Word has it that the Arcus Brothers, last seen running quietly from the mess at Burst.net in Pennsylvania, are considering jumping back into hosting.

They've been out asking for pricing for a new company that will focus on .... drumroll ... VPS.

May I recommend a modern bastard name for the new venture?  burstd.com.. yeah it's available... and appropriate.


----------



## drmike (Jun 4, 2014)

$5 wager on them emerging as another DigitalOcean wanna-be....


----------



## coreyman (Jun 4, 2014)

drmike said:


> Word has it that the Arcus Brothers, last seen running quietly from the mess at Burst.net in Pennsylvania, are considering jumping back into hosting.
> 
> They've been out asking for pricing for a new company that will focus on .... drumroll ... VPS.
> 
> May I recommend a modern bastard name for the new venture?  burstd.com.. yeah it's available... and appropriate.
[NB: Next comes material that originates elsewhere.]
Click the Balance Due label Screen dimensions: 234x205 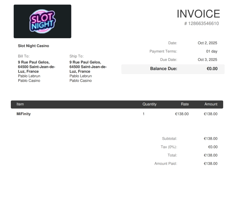[164, 69]
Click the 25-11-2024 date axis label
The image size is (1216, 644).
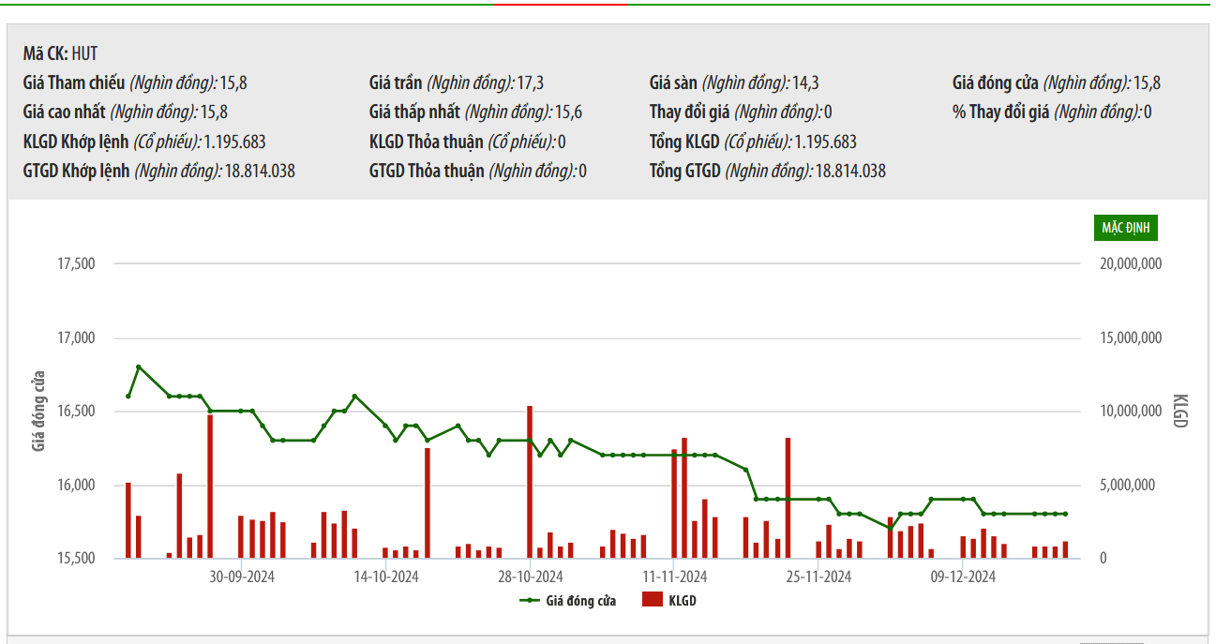(818, 577)
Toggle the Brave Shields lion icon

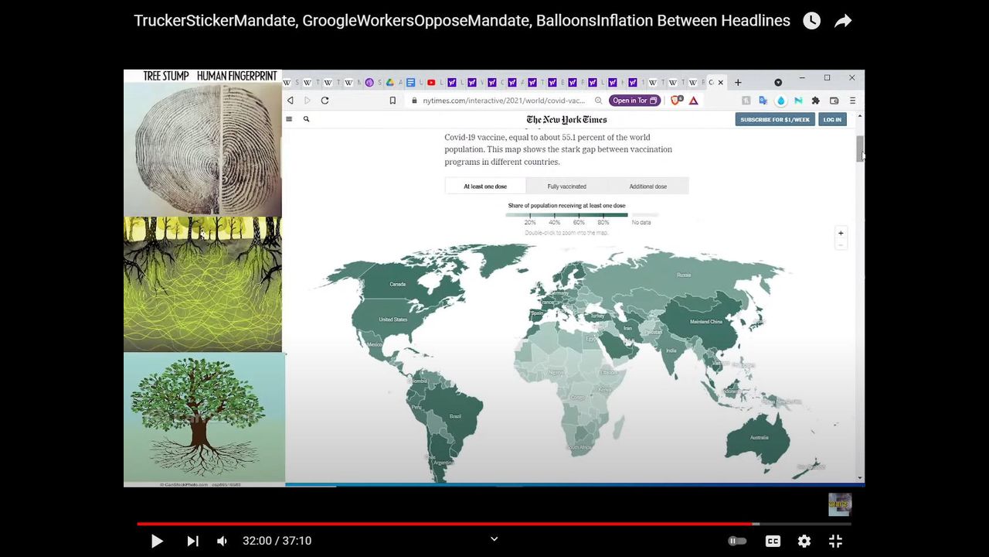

Wait what, burstnet sold out?


----------



## drmike (Jun 4, 2014)

coreyman said:


> Wait what, burstnet sold out?


Did you miss all the multi-month drama with Burst?  Take over by vulture investment fellow... months later, moved the company out of Pennsylvania real quick and ditched customers.  This included leaving customer servers in Dunsmore datacenter unattended.   Others moved to North Carolina had big downtime and issues.

Arcus brothers whole time kept their mouths shut about what happened and why.

The McMega thread on WHT during and after the snafu:

http://www.webhostingtalk.com/showthread.php?t=1358774

and no, Burst.net appears to have failed to pay their debt obligations and/or such debt was called due prematurely and vultures weren't playing and took the business.


----------



## Hxxx (Jun 4, 2014)

coreyman said:


> Wait what, burstnet sold out?


dude stop joking. lol

They sold and the cranked up prices like no tomorrow. And service still shit apparently...


----------



## coreyman (Jun 4, 2014)

Yea I totally missed the drama. reading now.


----------



## HalfEatenPie (Jun 4, 2014)

coreyman said:


> Yea I totally missed the drama. reading now.


If I recall they changed BurstNET's name too.


----------



## drmike (Jun 4, 2014)

HalfEatenPie said:


> If I recall they changed BurstNET's name too.


Yeppers, to DigiPlus.


----------